The Global View: Improved prospects but risks remain
Global economic prospects have generally improved, as interest rate and US tax cuts take effect, however the latest US-China frictions show there is no room for complacency. A comprehensive US-China deal still remains elusive despite most US trading partners now having settled reciprocal rates. The US economy is absorbing tariffs with little impact on consumer inflation to date, but employment in import-heavy sectors has weakened.
China’s growth has slowed, prompting further fiscal support, while Europe faces modest expansion amid new tariffs and a slow ramp up in promised defence and infrastructure investment.
Key risks remain, including renewed US-China tensions, as highlighted by the latest Chinese announcement over rare earth restrictions and US threats of 100 per cent tariffs. Fiscal discipline will be crucial for global stability as markets remain sensitive to government debt and policy changes.
The report also warns of ongoing risks, including the threat to US Federal Reserve independence. “A loss of Fed credibility would undermine markets and drive-up long-term inflation expectations,” said Joseph Capurso, Head of FX, International & Geoeconomics.
Other key takeaways:
Commodities
- Gold has surged as the preferred safe-haven asset in 2025, outperforming the US dollar and Treasuries amid global uncertainty and strong central bank demand.
- This marks a shift from previous crises, with gold now favoured by investors and central banks alike.
- Meanwhile, iron ore prices remain resilient above $US100/t but are expected to ease as weak Chinese steel demand weighs on margins.
- The outlook for both commodities will depend on global policy moves and China’s production decisions.
Sustainability
- The Australian government has set an ambitious target to cut greenhouse gas emissions by 62–70 per cent by 2035, with the electricity sector expected to lead the way.
- Achieving this will require a major ramp-up in renewables, reduced coal and gas output, and a rapid shift to electric vehicles and cleaner industry.
- While the goals are bold, significant policy support and further incentives will be needed to meet these challenges across all key sectors.
Currencies
- The US dollar has stabilised after a sharp fall earlier this year but is expected to weaken further in the near term as investor risk appetite remains high and US growth slows.
- The Australian dollar is forecast to rise as the USD falls, but this trend may reverse in 2026 as the US economy recovers.

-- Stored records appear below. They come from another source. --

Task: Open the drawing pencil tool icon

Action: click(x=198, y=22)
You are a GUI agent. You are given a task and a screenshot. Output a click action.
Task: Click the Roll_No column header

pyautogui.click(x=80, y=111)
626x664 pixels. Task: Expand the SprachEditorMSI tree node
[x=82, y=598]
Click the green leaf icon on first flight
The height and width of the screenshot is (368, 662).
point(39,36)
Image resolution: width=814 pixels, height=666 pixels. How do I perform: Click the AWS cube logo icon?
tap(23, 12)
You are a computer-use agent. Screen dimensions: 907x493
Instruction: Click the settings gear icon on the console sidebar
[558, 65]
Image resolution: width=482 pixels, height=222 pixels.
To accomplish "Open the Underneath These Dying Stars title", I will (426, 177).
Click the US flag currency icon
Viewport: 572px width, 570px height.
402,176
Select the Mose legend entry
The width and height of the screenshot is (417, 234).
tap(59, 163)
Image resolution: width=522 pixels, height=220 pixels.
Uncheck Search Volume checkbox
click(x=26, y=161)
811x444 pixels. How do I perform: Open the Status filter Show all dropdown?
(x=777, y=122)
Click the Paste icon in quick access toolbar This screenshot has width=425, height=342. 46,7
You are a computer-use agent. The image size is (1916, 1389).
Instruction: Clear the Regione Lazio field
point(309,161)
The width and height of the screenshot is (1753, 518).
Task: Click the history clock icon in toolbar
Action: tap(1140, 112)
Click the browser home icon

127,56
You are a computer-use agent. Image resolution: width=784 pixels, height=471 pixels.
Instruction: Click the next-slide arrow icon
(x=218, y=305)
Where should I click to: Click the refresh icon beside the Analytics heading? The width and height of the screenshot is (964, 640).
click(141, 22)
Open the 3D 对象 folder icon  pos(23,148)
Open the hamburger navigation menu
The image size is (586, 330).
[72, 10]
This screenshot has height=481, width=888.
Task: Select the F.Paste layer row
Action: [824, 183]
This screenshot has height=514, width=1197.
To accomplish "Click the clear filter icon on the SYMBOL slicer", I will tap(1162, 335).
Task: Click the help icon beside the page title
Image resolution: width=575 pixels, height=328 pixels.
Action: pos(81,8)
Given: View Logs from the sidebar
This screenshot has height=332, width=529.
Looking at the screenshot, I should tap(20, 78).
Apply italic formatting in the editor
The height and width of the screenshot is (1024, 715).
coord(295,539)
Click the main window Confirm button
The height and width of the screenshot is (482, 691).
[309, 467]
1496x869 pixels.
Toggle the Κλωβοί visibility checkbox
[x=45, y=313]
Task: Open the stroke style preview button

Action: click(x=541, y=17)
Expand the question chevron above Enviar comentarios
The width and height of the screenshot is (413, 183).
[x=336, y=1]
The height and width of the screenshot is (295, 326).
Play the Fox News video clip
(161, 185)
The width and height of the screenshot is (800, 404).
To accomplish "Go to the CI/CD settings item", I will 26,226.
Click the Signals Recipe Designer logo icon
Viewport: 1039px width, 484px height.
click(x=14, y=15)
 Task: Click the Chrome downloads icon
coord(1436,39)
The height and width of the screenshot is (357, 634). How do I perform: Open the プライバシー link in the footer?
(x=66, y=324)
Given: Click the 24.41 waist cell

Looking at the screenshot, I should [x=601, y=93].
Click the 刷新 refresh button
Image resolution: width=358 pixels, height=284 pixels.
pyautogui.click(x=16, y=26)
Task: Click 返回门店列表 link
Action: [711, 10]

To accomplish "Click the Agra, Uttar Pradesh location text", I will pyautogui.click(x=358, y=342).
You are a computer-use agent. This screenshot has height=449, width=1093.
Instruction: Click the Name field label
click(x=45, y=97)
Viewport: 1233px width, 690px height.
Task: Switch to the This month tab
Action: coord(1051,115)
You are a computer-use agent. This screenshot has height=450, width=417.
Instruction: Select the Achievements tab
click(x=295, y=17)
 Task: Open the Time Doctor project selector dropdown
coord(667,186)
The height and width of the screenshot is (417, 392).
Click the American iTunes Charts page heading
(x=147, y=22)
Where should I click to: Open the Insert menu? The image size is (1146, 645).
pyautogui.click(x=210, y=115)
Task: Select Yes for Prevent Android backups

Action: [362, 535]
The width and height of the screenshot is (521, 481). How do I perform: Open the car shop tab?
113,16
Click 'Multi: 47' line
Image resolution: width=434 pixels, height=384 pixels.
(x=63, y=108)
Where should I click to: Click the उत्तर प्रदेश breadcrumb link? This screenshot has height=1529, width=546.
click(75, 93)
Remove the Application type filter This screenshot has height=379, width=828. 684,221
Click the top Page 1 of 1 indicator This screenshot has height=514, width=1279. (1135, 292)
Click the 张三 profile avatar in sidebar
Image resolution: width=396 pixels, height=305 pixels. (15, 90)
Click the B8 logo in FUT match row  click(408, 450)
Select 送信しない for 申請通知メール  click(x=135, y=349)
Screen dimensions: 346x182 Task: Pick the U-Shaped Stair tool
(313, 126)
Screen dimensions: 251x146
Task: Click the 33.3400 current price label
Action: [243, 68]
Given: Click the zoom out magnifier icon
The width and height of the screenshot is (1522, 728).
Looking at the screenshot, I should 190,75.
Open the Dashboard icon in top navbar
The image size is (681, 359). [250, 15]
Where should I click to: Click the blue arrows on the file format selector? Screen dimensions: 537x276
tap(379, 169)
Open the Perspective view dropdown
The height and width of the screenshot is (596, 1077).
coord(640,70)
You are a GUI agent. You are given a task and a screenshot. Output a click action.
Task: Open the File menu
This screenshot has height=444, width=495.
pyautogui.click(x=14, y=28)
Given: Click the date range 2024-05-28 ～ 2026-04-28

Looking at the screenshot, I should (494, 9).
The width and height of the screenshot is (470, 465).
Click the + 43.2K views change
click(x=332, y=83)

- Ongoing global uncertainty and falling commodity prices could weigh on the AUD, while risks remain from both US and Chinese economic developments.
Bonds
- Global bond markets have stabilised after earlier volatility, with US yields trending lower as growth slows and the Federal Reserve resumes rate cuts.
- Australian bond yields have remained more stable, but interest rate differentials with the US have widened.
- Looking ahead, concerns over global inflation and high government debt may limit further declines in yields, keeping markets sensitive to policy changes and fiscal pressures.